Un extenso operativo denominado «Operación Pandora» sacudió este miércoles a Panamá, culminando con la detención de diecinueve personas vinculadas a una presunta red de corrupción dentro de la Dirección General de Ingresos (DGI). La investigación, liderada por la Fiscalía Primera Especializada contra la Delincuencia Organizada, apunta a desarticular una organización criminal compuesta por funcionarios públicos y particulares que habría manipulado el sistema tributario E-Tax para obtener beneficios económicos millonarios.
La maniobra fraudulenta, según lo revelado por la Fiscalía, consistía en utilizar accesos privilegiados al sistema E-Tax para eliminar del registro tributario cuentas ya saldadas por contribuyentes. Una vez «desaparecidos» estos pagos, los montos figuraban como «no aplicados» dentro de la plataforma, lo que permitía a la red comercializarlos por su valor real a una entidad crediticia establecida en el país. Se sospecha que algunos funcionarios recibían pagos ilícitos a cambio de realizar estos ajustes internos.
Los allanamientos, que sumaron 23 y se realizaron de forma simultánea en varias provincias panameñas, permitieron incautar equipos informáticos, dispositivos electrónicos y documentación clave que ahora será objeto de análisis pericial. El Procurador General de la Nación, Luis Gómez, participó activamente en las diligencias, subrayando la magnitud del caso que involucra a personal de la DGI y a colaboradores externos.

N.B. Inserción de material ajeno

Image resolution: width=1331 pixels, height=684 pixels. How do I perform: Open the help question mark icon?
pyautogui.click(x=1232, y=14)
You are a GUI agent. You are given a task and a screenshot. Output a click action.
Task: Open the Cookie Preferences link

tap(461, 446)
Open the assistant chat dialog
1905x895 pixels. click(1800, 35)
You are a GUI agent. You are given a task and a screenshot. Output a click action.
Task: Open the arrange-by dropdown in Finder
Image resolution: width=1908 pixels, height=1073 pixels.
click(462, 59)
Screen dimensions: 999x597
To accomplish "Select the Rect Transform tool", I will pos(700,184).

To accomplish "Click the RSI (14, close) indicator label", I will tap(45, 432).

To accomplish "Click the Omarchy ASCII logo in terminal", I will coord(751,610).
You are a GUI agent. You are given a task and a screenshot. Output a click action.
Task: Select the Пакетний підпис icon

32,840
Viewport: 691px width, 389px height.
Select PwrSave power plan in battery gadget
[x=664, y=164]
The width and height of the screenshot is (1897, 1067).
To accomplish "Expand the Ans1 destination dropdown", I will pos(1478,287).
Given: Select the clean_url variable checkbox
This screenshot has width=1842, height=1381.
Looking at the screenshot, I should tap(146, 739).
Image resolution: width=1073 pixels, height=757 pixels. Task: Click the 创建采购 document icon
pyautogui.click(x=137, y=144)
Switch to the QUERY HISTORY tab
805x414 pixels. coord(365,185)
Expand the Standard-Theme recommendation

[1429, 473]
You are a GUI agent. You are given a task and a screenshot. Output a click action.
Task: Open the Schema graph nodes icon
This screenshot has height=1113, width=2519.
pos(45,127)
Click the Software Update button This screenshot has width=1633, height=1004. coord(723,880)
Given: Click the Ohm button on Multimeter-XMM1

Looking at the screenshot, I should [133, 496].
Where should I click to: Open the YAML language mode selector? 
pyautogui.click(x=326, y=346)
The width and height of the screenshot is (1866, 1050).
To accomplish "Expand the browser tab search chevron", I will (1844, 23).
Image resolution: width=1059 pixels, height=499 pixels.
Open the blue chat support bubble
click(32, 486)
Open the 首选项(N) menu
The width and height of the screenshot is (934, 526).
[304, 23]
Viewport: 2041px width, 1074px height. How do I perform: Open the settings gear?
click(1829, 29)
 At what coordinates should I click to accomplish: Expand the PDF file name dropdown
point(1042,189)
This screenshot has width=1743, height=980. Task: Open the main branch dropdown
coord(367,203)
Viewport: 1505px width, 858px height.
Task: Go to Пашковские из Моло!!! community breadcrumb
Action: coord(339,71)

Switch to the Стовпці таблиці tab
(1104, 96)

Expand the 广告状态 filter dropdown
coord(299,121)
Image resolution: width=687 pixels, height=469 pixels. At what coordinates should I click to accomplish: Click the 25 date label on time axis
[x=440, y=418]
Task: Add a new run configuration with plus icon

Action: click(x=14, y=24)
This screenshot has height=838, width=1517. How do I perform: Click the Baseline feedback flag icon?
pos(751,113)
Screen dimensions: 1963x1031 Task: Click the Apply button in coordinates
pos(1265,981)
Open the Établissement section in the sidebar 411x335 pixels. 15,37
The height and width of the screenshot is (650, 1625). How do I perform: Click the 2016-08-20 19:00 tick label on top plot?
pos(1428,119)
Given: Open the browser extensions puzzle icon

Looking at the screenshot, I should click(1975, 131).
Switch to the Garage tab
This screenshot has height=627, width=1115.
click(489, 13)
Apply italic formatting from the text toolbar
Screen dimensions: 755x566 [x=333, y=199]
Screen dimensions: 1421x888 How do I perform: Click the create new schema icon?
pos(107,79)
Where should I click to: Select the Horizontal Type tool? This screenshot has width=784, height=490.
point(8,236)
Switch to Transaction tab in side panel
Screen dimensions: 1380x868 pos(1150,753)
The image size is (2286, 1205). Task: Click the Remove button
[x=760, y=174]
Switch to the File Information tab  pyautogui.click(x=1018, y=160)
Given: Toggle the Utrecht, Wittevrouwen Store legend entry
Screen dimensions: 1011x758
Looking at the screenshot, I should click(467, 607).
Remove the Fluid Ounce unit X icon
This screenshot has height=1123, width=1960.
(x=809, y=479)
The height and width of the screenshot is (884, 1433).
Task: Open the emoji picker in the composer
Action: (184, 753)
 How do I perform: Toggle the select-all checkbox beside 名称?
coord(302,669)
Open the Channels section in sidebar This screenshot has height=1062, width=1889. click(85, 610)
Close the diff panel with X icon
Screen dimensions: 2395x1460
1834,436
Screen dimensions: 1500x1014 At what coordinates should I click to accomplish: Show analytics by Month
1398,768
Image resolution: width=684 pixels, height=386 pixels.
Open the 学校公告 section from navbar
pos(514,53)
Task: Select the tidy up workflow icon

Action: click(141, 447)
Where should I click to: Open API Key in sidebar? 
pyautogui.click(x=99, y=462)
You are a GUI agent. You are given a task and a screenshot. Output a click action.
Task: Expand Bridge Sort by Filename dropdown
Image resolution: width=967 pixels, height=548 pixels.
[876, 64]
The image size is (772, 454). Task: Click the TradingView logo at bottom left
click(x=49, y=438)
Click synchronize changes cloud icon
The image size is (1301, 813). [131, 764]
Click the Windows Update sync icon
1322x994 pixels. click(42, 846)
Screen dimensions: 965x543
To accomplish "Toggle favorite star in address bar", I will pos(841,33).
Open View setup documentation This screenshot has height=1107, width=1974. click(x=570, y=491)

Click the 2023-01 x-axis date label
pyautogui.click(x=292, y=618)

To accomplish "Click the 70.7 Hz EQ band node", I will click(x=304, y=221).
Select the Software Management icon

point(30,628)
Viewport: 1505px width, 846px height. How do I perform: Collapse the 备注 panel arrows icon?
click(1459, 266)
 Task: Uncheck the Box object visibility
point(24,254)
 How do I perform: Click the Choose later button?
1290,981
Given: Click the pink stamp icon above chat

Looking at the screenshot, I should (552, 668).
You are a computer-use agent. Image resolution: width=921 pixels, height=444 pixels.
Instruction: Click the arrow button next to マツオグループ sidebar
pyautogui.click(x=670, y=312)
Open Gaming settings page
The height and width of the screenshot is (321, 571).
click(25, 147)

Este nuevo capítulo se suma a una serie de investigaciones que desde hace tres años ponen bajo la lupa a la DGI por irregularidades en el sistema E-Tax 2.0. Si bien la «Operación Pandora» se enfoca en la eliminación de cuentas pagadas, otras pesquisas, como la «Operación E-Tax 2.0» y «Operación Publicano», investigan la generación y cesión fraudulenta de créditos fiscales sin respaldo comercial. Las cifras del perjuicio económico para el Estado panameño son alarmantes, estimándose entre 40 y 80 millones de dólares, un monto que ha escalado significativamente desde las primeras auditorías. La preocupación de las autoridades radica en que muchos de los implicados ocupaban cargos estratégicos dentro de la propia DGI, facilitando el acceso a herramientas y procedimientos internos.